PAGE 13
The Harshaw Bride
by
* * * * *
Sunday, at Broadlands. From Walter’s Ferry, day before yesterday, we climbed back upon the main road, which crosses the plateau of the Snake, cutting off a great bend of the river, to see it again far below in the bottom of the Grand Canon.
The alkali growth is monotonous here; but there was a world of beauty and caprice in the forms of the seed-pods dried upon their stalks. Most of these pretty little purses were empty. Their treasure went, like the savings of a maiden aunt, when the idle wind got hold of it. There is an almost humorous ingenuity in the pains Nature has taken to secure the propagation of some of the meanest of her plant-children. The most worthless little vagabond seeds have wings or fans to fly with, or self-acting bomb-receptacles that burst and empty their contents (which nobody wants) upon the liberal air, or claws or prickers to catch on with to anything that goes. And once they have caught on, they are harder to get rid of than a Canadian “quarter.”
“And do you call this a desert?” cries Miss Kitty. “Why, millions of creatures live here! Look at the footprints of all the little beasties. They must eat and drink.”
“That is the cheek of us humans,” said Tom. “We call our forests solitudes because we have never shown up there before. Precious little we were missed. This desert subsisted its own population, and asked no favors of irrigation, till man came and overstocked it, and upset its domestic economies. When the sheep-men and the cattle-men came with their foreign mouths to fill, the wild natives had to scatter and forage for food, and trot back and forth to the river for drink. They have to travel miles now to one they went before. Hence all these desert thoroughfares.”

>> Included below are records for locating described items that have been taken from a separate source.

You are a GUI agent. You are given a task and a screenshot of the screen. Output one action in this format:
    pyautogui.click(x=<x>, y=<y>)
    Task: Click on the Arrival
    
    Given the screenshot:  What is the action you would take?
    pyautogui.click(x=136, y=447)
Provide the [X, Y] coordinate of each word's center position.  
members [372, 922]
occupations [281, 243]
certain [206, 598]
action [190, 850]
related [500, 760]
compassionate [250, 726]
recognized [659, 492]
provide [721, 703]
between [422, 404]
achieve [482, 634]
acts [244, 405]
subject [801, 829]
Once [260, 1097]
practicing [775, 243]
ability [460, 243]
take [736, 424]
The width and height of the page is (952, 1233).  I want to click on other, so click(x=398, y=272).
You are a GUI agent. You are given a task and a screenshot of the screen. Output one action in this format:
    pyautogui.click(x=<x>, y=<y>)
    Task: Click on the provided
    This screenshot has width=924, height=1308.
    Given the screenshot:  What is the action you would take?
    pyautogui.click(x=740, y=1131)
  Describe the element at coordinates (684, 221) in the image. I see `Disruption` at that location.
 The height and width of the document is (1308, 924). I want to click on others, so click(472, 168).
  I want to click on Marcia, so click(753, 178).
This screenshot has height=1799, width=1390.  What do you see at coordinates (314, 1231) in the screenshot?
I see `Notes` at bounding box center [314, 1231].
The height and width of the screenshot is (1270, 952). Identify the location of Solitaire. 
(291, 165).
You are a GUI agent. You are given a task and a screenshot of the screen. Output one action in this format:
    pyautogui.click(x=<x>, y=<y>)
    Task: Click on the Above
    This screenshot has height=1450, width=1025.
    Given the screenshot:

And he showed us in the dust the track of a lizard, a kangaroo-mouse, and a horned toad. We could see for ourselves Bre’r Jack-rabbit and Sis’ Gopher skipping away in the greasewood. The horses and cattle had their own broad-beaten roads converging from far away toward an occasional break in the canon wall, where the thirsty tracks went down.
We plodded along, and having with much deliberation taken the wrong road, we found ourselves about nightfall at the bottom of the canon, in a perfect cul-de-sac. The bluffs ahead of us crowded close to the river, stretching their rocky knees straight down into deep water, and making no lap at all for our wagon to go over. And now, with this sweet prospect before us, it came on steadily to rain. The men made camp in the slippery darkness, while we sat in the wagon, warm and dry, and thanked our stars there were still a few things left that men could do without our aid or competition. Presently a lantern flashed out, and spots of light shifted over them as they slaved–pounding tent-pegs, and scraping stones away from places where our blankets were to be spread, hacking and hewing among the wet willows, and grappling with stovepipes and tent-poles; and the harder they worked the better their spirits seemed to be.
“I wish some of the people who used to know Cecil Harshaw in England could see him now,” said Kitty.
“What did he do in England?” I asked.
“He didn’t hammer stovepipes and carry kitchen-boxes and cut fire-wood, you know.”
“Don’t you like to see men use their muscle?” I asked her. “Very few of them are reflective to any purpose at his age.”
“Why, how old, or how young, do you take him to be?”
“I think you spoke of him as a boy, if I remember.”
“If I called him a boy, it was out of charity for his behavior. He’s within six months of my own age.”